** PASSAGE PROVIDED follows **

It’s a common refrain about reaching consensus in the acupuncture profession. But why try to herd cats? I learned a long time ago that opening a can of tuna would bring kitty running.
If there were an attainable action that would:
- Increase patient access to Licensed Acupuncturists,
- Assist in national marketing for the profession,
- Decrease educational costs and student debt,
- Decrease licensing expenses,
- Increase political power,
- Expand professional opportunities, flexibility, and mobility, and,
- Increase the value of your practice,
Would that be like tuna to a kitty?
(Whirrr of can opener)
Tuna for me = Identifying the least restrictive licensure requirements necessary to protect the public and create successful practitioners and working to establish that as a standard in all states.
Before panic ensues, consider some of the situations I’ve heard about in the past few years:
- Highly experienced and qualified LAcs unable to obtain licensure, even in states where there are so few LAcs that the public has little choice but to get their acupuncture treatment from Chiropractors.
- Practitioners who want to sell their practices but have a limited pool of buyers because of the unique licensure requirements in their state.
- Practitioners travelling many, many hours in order to practice, or leaving the profession, because life has taken them to a state in which they can’t obtain a license.
- Practitioners and students who have no interest in using herbs being required to spend tens of thousands of dollars and thousands of hours learning herbal medicine in order to obtain an acupuncture license.
- Acupuncturists supporting discriminatory laws or regulations such that the only group of people in a state who can not practice herbal medicine are other Acupuncturists.
- Practitioners having to maintain licenses in multiple states because changing regulations mean that if they give up a license they will be unable to obtain it in that state again.

** End of PASSAGE PROVIDED **

TASK OBJECTIVE:
Rewrite the passage on acupuncture licensure from "- Practitioners who" through "an acupuncture license.", replacing "Practitioners" with "Clinicians" throughout.

** STORED DATA follows **

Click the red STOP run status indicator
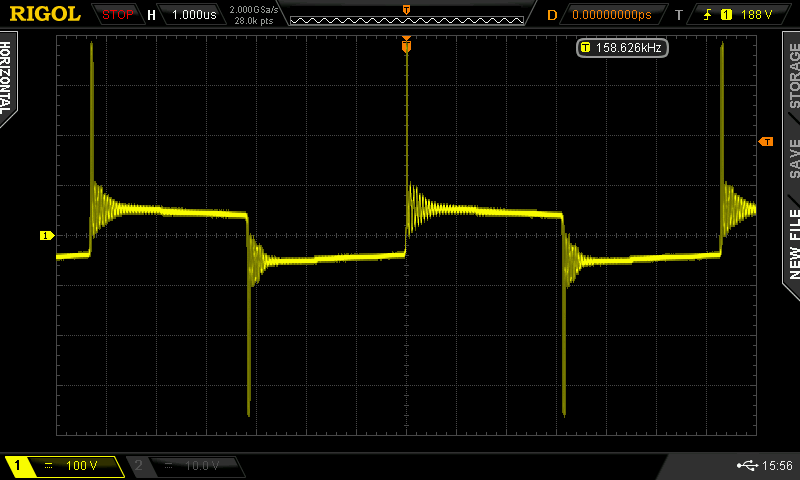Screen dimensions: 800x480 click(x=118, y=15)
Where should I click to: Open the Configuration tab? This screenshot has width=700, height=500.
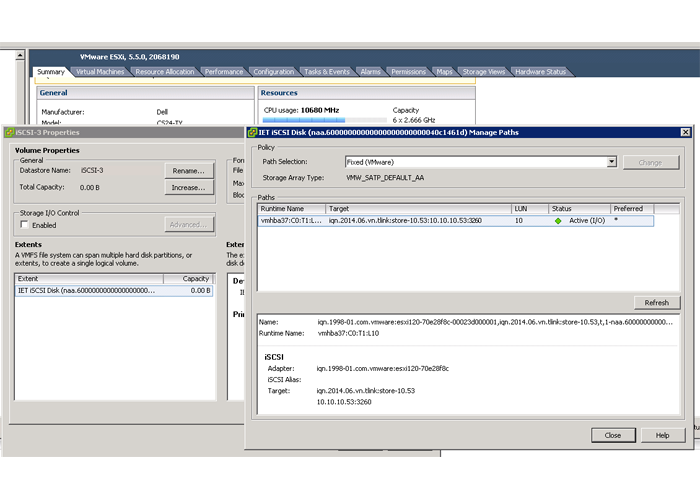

** End of STORED DATA **

ANSWER SECTION:
- Clinicians who want to sell their practices but have a limited pool of buyers because of the unique licensure requirements in their state.
- Clinicians travelling many, many hours in order to practice, or leaving the profession, because life has taken them to a state in which they can’t obtain a license.
- Clinicians and students who have no interest in using herbs being required to spend tens of thousands of dollars and thousands of hours learning herbal medicine in order to obtain an acupuncture license.